Rocky Patel Valedor Torpedo – Cigar Review
Today I am reviewing the Rocky Patel Valedor NRA edition. I have to say a cigar like this makes sense, most cigar smokers do love their rights. Often in shops I will overhear a heated debate over one issue or another, and almost always everyone is on the same side which is that the government is wrong for taking rights away or taxing something. It seems rare for anyone to attempt to play devil’s advocate. When it comes to gun rights, most smokers that have spoke of it in my presence seem to agree. While not all are packing heat themselves, most seem to not care if someone else does.
Gun rights aside, here’s a little info on the Valedor. It is a B&M exclusive which comes in three sizes, robusto 5 x 50, torpedo 6 x 52, and 6 x 52 toro. It has a Ecuadorian Sumatra wrapper with a Nicaraguan binder and a mix of Nicaraguan and Honduran fillers.
Size: 6 x 52
Wrapper: Ecuadorian Sumatra
Filler: Nicaraguan and Honduran
Strength: Mild to Medium
Cigars Smoked For Review: 1
Construction and Appearance: The Rocky Patel Valedor has a light brown wrapper with a bit of a reddish tint and some light veins. It comes with two bands, the lower one says Rocky Patel in red on gold. The top one has a large “V” inside of a pair of wings above the word Valedor, and below that, National Rifle Association.
Flavor and Notes: The wrapper of the Rocky Patel Valedor has notes of cedar, hay, and nuts.
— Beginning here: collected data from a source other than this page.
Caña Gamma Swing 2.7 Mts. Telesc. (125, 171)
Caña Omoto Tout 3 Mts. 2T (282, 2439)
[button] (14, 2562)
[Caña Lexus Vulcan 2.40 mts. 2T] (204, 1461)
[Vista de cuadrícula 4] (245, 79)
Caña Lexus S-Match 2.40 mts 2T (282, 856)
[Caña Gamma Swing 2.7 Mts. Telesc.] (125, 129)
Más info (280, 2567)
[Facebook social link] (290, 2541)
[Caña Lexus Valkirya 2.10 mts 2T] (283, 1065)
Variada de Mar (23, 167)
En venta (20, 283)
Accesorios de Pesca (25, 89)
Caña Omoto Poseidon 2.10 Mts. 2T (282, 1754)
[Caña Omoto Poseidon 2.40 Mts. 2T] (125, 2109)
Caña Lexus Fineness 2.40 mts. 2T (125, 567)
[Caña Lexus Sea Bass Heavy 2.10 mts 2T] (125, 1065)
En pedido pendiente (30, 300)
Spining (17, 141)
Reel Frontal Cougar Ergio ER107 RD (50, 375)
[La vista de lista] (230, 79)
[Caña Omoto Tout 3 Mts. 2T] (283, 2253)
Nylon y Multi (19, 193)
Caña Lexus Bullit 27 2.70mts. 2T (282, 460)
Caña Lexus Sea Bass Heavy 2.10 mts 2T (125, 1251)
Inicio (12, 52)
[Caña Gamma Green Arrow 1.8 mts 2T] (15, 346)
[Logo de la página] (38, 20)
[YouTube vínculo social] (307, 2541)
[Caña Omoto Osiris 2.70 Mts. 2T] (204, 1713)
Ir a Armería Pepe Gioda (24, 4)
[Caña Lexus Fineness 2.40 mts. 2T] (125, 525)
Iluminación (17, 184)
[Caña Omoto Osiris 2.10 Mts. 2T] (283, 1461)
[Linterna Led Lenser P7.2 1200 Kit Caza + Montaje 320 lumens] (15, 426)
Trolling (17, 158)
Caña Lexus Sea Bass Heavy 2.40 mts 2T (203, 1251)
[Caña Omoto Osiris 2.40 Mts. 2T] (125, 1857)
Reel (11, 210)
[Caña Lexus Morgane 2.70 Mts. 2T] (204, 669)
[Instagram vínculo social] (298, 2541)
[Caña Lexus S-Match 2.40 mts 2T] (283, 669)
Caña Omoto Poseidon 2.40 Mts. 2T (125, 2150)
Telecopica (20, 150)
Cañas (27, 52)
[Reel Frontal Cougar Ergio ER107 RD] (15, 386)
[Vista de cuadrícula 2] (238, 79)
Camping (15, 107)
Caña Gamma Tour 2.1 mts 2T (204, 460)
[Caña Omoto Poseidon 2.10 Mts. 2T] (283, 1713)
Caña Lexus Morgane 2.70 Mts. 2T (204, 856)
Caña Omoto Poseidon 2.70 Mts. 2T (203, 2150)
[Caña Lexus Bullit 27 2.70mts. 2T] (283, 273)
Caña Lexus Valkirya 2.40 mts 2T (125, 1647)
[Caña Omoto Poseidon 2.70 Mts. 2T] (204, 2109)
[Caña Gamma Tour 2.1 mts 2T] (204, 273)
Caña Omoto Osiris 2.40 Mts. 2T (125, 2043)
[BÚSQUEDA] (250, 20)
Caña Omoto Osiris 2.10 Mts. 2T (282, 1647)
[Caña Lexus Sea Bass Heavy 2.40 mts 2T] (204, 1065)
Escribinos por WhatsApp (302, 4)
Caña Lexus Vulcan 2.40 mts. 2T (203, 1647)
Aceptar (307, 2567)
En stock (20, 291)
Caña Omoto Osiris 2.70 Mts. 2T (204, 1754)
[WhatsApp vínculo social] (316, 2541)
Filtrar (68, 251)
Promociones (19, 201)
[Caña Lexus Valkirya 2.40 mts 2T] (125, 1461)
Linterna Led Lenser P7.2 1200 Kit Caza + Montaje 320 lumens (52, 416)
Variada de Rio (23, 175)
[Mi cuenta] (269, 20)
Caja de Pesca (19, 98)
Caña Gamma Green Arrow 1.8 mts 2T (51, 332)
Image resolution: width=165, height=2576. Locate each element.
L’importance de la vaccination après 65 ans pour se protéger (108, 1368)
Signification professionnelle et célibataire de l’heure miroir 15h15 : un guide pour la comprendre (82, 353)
The foot has notes of cedar, coffee, and hay with a overall sweet tone to it. I go with a straight cut towards the middle of the torpedo cap and on the cold draw there are flavors of hay, nuts, and some spice.
Smoking characteristics: The Rocky Patel Valedor opens up with a little bit of an Asian spice, not enough to be overpowering, with lots of toasted and woody flavors. After the first inch the spice mostly dies off, but still lingers on the palate a bit. After the first inch most the spices dies off and the flavor is mostly roasted with some cedar, and nuts, somewhere between walnuts and almonds, and some coffee as well.
Into the second third the flavor remains fairly consistent, just a bit more roasted flavors in the profile. The smoke still warms the palate slightly. The strength comes in around mild to medium, but at closer to the medium range. The smoke is cool, rich, and full in body. The burn is very even, nearly razor sharp, having required no touch ups. The ash holds firm easily to the inch point.
During the final third the spice starts to return, mostly a blend of Asian and cedar spices. The roasted flavors remain along with notes of nuts and coffee. The body of the smoke is still very full, cool, and rich, yet a bit dry. The draw and burn remain fantastic with no issues whatsoever.
Conclusion: The Valedor is a great stick that I would recommend to a new smoker looking to step up from the really mild end of things. The construction was excellent with a great body, burn, and ash. I however expected a lot more of a punch from this stick, both in terms of flavor and strength, simply because it is a stick made for protest.